#### Records for processing

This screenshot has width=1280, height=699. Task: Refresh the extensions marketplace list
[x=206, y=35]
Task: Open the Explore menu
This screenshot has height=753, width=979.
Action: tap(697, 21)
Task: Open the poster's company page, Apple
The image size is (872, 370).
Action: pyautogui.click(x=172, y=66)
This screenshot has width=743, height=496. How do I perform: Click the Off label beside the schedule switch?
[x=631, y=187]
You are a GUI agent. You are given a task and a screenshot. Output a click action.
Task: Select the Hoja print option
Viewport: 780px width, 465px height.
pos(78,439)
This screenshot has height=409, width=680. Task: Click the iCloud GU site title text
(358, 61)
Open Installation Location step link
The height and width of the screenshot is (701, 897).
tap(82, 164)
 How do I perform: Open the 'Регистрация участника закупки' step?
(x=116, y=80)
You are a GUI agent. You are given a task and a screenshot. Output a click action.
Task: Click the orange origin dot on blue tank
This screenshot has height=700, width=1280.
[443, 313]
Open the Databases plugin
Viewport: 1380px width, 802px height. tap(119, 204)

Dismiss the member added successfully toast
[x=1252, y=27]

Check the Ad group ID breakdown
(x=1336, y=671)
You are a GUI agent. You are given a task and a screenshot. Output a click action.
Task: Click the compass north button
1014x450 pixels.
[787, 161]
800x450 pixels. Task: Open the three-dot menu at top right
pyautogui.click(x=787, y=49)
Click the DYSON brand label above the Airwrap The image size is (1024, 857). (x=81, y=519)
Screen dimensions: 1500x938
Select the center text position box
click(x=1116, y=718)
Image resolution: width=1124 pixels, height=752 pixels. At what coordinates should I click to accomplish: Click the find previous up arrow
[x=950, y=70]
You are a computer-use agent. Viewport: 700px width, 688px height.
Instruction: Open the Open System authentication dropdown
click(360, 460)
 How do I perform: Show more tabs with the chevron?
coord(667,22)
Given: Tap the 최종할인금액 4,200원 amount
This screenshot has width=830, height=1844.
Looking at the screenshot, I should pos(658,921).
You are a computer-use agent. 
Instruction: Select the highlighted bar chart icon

#### Required action
All lines of the data above must be returned exactly.

#### Task response
This screenshot has width=1280, height=699. Task: Refresh the extensions marketplace list
[x=206, y=35]
Task: Open the Explore menu
This screenshot has height=753, width=979.
Action: tap(697, 21)
Task: Open the poster's company page, Apple
The image size is (872, 370).
Action: pyautogui.click(x=172, y=66)
This screenshot has width=743, height=496. How do I perform: Click the Off label beside the schedule switch?
[x=631, y=187]
You are a GUI agent. You are given a task and a screenshot. Output a click action.
Task: Select the Hoja print option
Viewport: 780px width, 465px height.
pos(78,439)
This screenshot has height=409, width=680. Task: Click the iCloud GU site title text
(358, 61)
Open Installation Location step link
The height and width of the screenshot is (701, 897).
tap(82, 164)
 How do I perform: Open the 'Регистрация участника закупки' step?
(x=116, y=80)
You are a GUI agent. You are given a task and a screenshot. Output a click action.
Task: Click the orange origin dot on blue tank
This screenshot has height=700, width=1280.
[443, 313]
Open the Databases plugin
Viewport: 1380px width, 802px height. tap(119, 204)

Dismiss the member added successfully toast
[x=1252, y=27]

Check the Ad group ID breakdown
(x=1336, y=671)
You are a GUI agent. You are given a task and a screenshot. Output a click action.
Task: Click the compass north button
1014x450 pixels.
[787, 161]
800x450 pixels. Task: Open the three-dot menu at top right
pyautogui.click(x=787, y=49)
Click the DYSON brand label above the Airwrap The image size is (1024, 857). (x=81, y=519)
Screen dimensions: 1500x938
Select the center text position box
click(x=1116, y=718)
Image resolution: width=1124 pixels, height=752 pixels. At what coordinates should I click to accomplish: Click the find previous up arrow
[x=950, y=70]
You are a computer-use agent. Viewport: 700px width, 688px height.
Instruction: Open the Open System authentication dropdown
click(360, 460)
 How do I perform: Show more tabs with the chevron?
coord(667,22)
Given: Tap the 최종할인금액 4,200원 amount
This screenshot has width=830, height=1844.
Looking at the screenshot, I should pos(658,921).
You are a computer-use agent. 
Instruction: Select the highlighted bar chart icon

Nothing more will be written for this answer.